A woman from Helen only read the first three paragraphs. But she still got a promotion and a hefty increase in pay. Yet another woman, from Blue Ridge, who read nothing more than the first sentence, won a large bottle of apple juice at her local grocery store.
Of course, the biggest winner of them all was the woman from Gainesville who read this article twice. She wound up with tickets to the Super Bowl and a weekend in a fancy hotel in Atlanta.
On the other hand, a man from Tate didn’t even open his copy of the publication in which this article first appeared. Instead, he rolled it up and used it to start a fire. The next morning he awoke to find his car with a dead battery. A woman from Dahlonega read the title of this article, decided she wasn’t interested, and threw the paper away. Within minutes, she got a snag in her stockings and had to deal with the embarrassment for the rest of the day.
You shouldn’t have to read between the lines to recognize that good things happen to those who take the time to read this article. On the other hand, not reading this article could have negative effects on your daily routine.
There’s one other thing you should know before you start waiting for the Bluebird of Happiness to lead the Publishers Clearing House prize award team to your door. Reading the article is not enough… not if you want the really great strokes of luck to swing your way.

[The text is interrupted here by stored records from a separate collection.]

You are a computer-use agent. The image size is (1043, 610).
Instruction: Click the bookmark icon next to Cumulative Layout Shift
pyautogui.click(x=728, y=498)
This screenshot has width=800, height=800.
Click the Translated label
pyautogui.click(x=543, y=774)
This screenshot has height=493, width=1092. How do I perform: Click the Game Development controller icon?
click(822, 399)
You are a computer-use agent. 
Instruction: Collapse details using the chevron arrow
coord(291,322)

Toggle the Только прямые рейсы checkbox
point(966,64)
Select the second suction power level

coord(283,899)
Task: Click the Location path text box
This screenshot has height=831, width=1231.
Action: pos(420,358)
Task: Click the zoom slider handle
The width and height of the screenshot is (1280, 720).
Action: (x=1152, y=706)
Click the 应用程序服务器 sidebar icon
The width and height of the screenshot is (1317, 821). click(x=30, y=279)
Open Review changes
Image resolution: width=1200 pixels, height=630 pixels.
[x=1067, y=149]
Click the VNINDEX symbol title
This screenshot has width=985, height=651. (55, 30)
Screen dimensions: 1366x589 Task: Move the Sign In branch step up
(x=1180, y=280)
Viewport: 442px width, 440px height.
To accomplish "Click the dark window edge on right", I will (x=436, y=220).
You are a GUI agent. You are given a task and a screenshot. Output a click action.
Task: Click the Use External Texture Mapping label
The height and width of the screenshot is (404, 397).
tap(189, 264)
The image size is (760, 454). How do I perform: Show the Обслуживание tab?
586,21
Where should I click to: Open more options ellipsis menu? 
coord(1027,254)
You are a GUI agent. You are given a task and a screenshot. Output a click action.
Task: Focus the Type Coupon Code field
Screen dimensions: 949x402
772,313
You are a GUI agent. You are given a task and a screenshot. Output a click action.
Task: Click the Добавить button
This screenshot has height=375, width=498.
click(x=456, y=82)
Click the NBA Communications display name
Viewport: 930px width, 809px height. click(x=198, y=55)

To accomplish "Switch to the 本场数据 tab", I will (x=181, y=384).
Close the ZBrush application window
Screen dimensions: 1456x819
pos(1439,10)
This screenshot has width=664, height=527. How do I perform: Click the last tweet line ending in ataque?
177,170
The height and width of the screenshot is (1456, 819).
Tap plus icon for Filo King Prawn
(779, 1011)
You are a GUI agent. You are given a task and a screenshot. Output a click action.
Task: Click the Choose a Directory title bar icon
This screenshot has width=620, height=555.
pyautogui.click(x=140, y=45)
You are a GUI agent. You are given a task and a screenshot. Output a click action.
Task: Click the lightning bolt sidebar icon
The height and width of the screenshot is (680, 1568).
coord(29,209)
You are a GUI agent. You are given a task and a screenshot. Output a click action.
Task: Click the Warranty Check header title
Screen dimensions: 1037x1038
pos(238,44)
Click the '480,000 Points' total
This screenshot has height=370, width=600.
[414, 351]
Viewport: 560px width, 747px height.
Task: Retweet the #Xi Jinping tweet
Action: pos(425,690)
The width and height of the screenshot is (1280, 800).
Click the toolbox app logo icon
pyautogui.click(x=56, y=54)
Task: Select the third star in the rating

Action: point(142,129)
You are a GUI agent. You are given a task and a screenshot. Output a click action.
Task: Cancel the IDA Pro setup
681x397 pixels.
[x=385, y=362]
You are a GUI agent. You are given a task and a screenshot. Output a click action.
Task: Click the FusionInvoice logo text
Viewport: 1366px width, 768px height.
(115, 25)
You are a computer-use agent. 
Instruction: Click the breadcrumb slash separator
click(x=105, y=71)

To reap the greatest benefits of this article, you must send copies of it to at least ten people you love. Each of those ten people must read it at least once and pass it on to ten of their loved ones. In addition, they must send a copy back to you. Also, each of the ten people that received a copy of the article from your loved one must send a copy back to you… and so on.
If all things go as they should, within a month, you’ll be the proud owner of over ten thousand copies of this article. Maybe then you’ll stop believing in the power of chain letters!
You might guess I’ve been spending too much time surfing the web and trading e-mail with friends and relatives. You’re absolutely right. However, the time I’ve spent staring at my computer screen has been quite enlightening.
Politicians, church leaders, and other civic-minded people frequently voice objections to the web. Their biggest concern is that children have easy access to adult themes. I’d have to agree with that assessment. However, I have an additional concern. That concern is one that is often overlooked by not only the aforementioned group of leaders, but the computer geeks and gurus as well.
Put bluntly, too many adults have easy access to childish themes. In simple terms, adults – who long ago should’ve put childish things aside – are flooding the network with chain letters and urban legends.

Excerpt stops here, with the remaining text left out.